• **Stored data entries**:

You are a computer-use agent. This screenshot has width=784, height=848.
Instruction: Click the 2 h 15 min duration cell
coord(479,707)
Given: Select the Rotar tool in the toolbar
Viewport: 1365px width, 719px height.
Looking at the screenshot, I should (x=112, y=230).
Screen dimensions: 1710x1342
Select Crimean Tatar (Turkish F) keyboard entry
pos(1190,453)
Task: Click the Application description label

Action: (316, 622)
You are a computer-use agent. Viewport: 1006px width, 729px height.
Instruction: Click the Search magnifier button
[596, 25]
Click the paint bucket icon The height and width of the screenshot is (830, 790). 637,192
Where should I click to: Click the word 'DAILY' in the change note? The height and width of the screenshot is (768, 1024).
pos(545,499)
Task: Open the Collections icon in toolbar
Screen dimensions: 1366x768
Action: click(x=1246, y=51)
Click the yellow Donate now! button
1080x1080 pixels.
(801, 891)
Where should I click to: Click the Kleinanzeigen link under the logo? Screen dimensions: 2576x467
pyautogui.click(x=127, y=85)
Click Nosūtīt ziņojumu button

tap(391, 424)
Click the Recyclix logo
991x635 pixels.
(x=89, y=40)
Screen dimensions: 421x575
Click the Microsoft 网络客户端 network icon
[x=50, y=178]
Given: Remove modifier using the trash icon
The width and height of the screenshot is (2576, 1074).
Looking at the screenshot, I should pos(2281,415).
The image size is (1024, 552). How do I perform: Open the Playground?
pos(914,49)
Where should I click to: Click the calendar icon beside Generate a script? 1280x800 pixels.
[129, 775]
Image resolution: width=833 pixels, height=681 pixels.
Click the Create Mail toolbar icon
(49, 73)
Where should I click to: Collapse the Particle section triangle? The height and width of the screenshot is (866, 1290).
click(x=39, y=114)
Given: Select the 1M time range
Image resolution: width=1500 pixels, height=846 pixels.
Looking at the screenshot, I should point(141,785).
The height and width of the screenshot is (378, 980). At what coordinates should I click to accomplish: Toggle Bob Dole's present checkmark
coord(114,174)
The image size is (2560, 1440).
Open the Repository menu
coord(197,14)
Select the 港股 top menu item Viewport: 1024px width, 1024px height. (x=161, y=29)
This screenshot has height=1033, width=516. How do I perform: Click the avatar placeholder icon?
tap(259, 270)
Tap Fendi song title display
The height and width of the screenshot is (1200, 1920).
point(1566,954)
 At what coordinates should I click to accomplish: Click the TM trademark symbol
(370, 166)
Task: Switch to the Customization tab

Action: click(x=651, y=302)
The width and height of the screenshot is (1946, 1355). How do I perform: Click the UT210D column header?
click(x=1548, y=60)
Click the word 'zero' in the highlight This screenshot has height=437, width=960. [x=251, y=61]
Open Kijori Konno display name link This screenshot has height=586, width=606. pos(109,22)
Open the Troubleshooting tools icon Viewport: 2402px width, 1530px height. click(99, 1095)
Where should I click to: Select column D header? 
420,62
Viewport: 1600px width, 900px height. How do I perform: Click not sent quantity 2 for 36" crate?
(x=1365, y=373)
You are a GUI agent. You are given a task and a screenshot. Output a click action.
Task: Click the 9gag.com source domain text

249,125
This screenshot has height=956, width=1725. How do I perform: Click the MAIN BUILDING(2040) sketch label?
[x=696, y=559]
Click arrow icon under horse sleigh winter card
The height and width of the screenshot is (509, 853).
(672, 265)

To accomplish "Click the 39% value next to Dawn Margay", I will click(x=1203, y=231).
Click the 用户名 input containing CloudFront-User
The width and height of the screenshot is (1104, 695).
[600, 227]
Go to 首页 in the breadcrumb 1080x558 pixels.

• **REQUIRED WORK**:
Write out every line of the records above as a JSON list of strings, one string per line, omitting blank lines.

• **RESPONSE**:
[
  "You are a computer-use agent. This screenshot has width=784, height=848.",
  "Instruction: Click the 2 h 15 min duration cell",
  "coord(479,707)",
  "Given: Select the Rotar tool in the toolbar",
  "Viewport: 1365px width, 719px height.",
  "Looking at the screenshot, I should (x=112, y=230).",
  "Screen dimensions: 1710x1342",
  "Select Crimean Tatar (Turkish F) keyboard entry",
  "pos(1190,453)",
  "Task: Click the Application description label",
  "Action: (316, 622)",
  "You are a computer-use agent. Viewport: 1006px width, 729px height.",
  "Instruction: Click the Search magnifier button",
  "[596, 25]",
  "Click the paint bucket icon The height and width of the screenshot is (830, 790). 637,192",
  "Where should I click to: Click the word 'DAILY' in the change note? The height and width of the screenshot is (768, 1024).",
  "pos(545,499)",
  "Task: Open the Collections icon in toolbar",
  "Screen dimensions: 1366x768",
  "Action: click(x=1246, y=51)",
  "Click the yellow Donate now! button",
  "1080x1080 pixels.",
  "(801, 891)",
  "Where should I click to: Click the Kleinanzeigen link under the logo? Screen dimensions: 2576x467",
  "pyautogui.click(x=127, y=85)",
  "Click Nosūtīt ziņojumu button",
  "tap(391, 424)",
  "Click the Recyclix logo",
  "991x635 pixels.",
  "(x=89, y=40)",
  "Screen dimensions: 421x575",
  "Click the Microsoft 网络客户端 network icon",
  "[x=50, y=178]",
  "Given: Remove modifier using the trash icon",
  "The width and height of the screenshot is (2576, 1074).",
  "Looking at the screenshot, I should pos(2281,415).",
  "The image size is (1024, 552). How do I perform: Open the Playground?",
  "pos(914,49)",
  "Where should I click to: Click the calendar icon beside Generate a script? 1280x800 pixels.",
  "[129, 775]",
  "Image resolution: width=833 pixels, height=681 pixels.",
  "Click the Create Mail toolbar icon",
  "(49, 73)",
  "Where should I click to: Collapse the Particle section triangle? The height and width of the screenshot is (866, 1290).",
  "click(x=39, y=114)",
  "Given: Select the 1M time range",
  "Image resolution: width=1500 pixels, height=846 pixels.",
  "Looking at the screenshot, I should point(141,785).",
  "The height and width of the screenshot is (378, 980). At what coordinates should I click to accomplish: Toggle Bob Dole's present checkmark",
  "coord(114,174)",
  "The image size is (2560, 1440).",
  "Open the Repository menu",
  "coord(197,14)",
  "Select the 港股 top menu item Viewport: 1024px width, 1024px height. (x=161, y=29)",
  "This screenshot has height=1033, width=516. How do I perform: Click the avatar placeholder icon?",
  "tap(259, 270)",
  "Tap Fendi song title display",
  "The height and width of the screenshot is (1200, 1920).",
  "point(1566,954)",
  " At what coordinates should I click to accomplish: Click the TM trademark symbol",
  "(370, 166)",
  "Task: Switch to the Customization tab",
  "Action: click(x=651, y=302)",
  "The width and height of the screenshot is (1946, 1355). How do I perform: Click the UT210D column header?",
  "click(x=1548, y=60)",
  "Click the word 'zero' in the highlight This screenshot has height=437, width=960. [x=251, y=61]",
  "Open Kijori Konno display name link This screenshot has height=586, width=606. pos(109,22)",
  "Open the Troubleshooting tools icon Viewport: 2402px width, 1530px height. click(99, 1095)",
  "Where should I click to: Select column D header? ",
  "420,62",
  "Viewport: 1600px width, 900px height. How do I perform: Click not sent quantity 2 for 36\" crate?",
  "(x=1365, y=373)",
  "You are a GUI agent. You are given a task and a screenshot. Output a click action.",
  "Task: Click the 9gag.com source domain text",
  "249,125",
  "This screenshot has height=956, width=1725. How do I perform: Click the MAIN BUILDING(2040) sketch label?",
  "[x=696, y=559]",
  "Click arrow icon under horse sleigh winter card",
  "The height and width of the screenshot is (509, 853).",
  "(672, 265)",
  "To accomplish \"Click the 39% value next to Dawn Margay\", I will click(x=1203, y=231).",
  "Click the 用户名 input containing CloudFront-User",
  "The width and height of the screenshot is (1104, 695).",
  "[600, 227]",
  "Go to 首页 in the breadcrumb 1080x558 pixels."
]